BEGIN The records
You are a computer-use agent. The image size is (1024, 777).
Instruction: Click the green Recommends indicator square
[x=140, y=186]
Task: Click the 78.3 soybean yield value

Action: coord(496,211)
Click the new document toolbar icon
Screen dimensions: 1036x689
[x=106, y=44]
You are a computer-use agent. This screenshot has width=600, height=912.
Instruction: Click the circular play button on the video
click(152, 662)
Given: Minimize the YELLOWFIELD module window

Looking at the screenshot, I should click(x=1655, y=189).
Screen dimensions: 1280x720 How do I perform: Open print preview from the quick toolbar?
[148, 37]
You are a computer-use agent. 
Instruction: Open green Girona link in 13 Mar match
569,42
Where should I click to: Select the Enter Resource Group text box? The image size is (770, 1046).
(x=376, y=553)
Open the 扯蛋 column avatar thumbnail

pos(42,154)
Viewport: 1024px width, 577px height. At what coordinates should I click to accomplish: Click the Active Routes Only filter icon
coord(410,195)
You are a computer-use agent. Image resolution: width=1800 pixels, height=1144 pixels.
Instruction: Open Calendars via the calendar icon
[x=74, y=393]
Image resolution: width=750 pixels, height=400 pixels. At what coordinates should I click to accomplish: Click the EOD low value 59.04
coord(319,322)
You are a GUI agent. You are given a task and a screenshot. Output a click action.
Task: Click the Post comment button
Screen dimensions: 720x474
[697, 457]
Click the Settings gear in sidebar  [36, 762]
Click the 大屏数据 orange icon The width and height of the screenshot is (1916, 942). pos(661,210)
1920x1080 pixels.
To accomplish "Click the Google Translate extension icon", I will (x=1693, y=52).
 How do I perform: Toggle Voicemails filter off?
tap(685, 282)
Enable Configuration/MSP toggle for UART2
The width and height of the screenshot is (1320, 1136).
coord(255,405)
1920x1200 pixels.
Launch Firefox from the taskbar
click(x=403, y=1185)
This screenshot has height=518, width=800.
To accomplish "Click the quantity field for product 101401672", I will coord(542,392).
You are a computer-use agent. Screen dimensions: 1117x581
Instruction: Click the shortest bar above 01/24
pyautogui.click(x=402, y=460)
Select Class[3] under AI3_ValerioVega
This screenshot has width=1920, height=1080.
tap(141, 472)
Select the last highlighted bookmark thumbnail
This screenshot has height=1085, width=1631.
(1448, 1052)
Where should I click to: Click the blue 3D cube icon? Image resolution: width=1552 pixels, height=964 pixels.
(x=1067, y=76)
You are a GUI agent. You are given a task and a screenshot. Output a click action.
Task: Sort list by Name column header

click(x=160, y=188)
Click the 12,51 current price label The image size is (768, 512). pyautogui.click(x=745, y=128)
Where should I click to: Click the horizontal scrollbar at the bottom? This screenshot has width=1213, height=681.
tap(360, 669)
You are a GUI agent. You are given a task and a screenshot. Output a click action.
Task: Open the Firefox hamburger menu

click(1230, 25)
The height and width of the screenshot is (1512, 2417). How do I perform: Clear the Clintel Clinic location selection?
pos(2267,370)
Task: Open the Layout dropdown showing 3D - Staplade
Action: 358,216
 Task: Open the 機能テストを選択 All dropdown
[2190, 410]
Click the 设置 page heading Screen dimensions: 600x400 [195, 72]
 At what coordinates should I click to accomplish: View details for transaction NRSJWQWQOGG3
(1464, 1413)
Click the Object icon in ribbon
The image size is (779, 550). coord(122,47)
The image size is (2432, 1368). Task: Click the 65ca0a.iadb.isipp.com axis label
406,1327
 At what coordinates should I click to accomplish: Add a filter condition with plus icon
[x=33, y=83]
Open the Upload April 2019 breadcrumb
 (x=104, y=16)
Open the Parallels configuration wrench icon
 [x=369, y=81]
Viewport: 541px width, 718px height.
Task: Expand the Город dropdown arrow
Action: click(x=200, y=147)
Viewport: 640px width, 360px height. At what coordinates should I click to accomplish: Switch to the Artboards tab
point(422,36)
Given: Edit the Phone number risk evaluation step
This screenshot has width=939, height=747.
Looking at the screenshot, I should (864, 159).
END The records
**Given request**.
Repeat the items from the line containing "Click the Object icon in ribbon" through the line containing "(x=104, y=16)", with both of those lines included.

**Response to the exercise**.
Click the Object icon in ribbon
The image size is (779, 550). coord(122,47)
The image size is (2432, 1368). Task: Click the 65ca0a.iadb.isipp.com axis label
406,1327
 At what coordinates should I click to accomplish: Add a filter condition with plus icon
[x=33, y=83]
Open the Upload April 2019 breadcrumb
 (x=104, y=16)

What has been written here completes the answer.